[START RECORDS]

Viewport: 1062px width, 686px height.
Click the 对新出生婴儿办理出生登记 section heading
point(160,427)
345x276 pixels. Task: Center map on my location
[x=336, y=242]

[END RECORDS]
[START RECORDS]

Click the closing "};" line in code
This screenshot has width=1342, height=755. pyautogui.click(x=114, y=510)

[END RECORDS]
[START RECORDS]

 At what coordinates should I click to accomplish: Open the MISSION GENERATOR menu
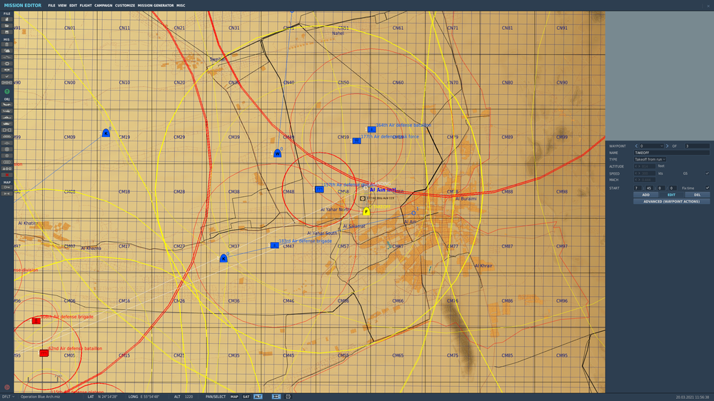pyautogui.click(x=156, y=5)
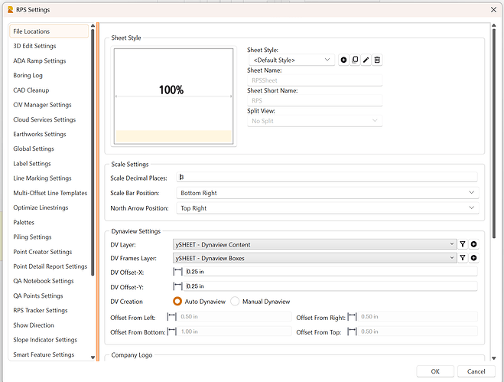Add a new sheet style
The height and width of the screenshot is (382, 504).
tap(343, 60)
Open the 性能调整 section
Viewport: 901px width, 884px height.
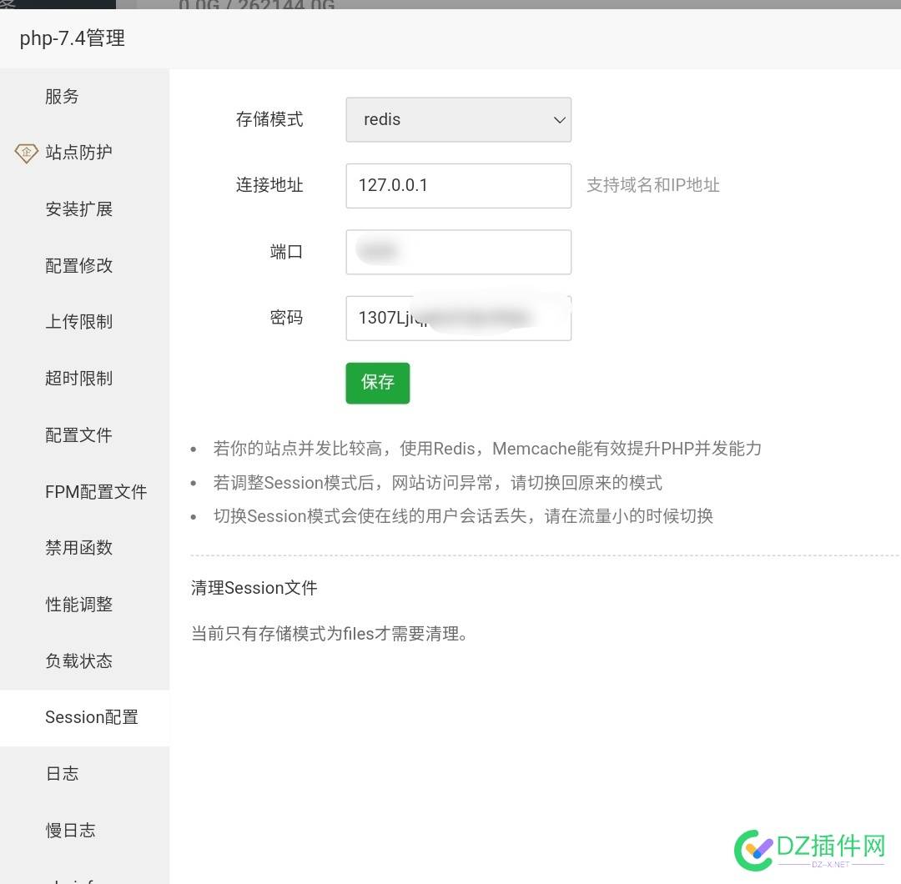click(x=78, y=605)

[END RECORDS]

WHAT YOU SHOULD DO:
Copy out the items from the line that contains "Viewport: 1062px width, 686px height." through the line that contains "[x=336, y=242]", swapping "section heading" for "section title" and keeping everything else the same.

ANSWER TO THIS EXERCISE:
Viewport: 1062px width, 686px height.
Click the 对新出生婴儿办理出生登记 section title
point(160,427)
345x276 pixels. Task: Center map on my location
[x=336, y=242]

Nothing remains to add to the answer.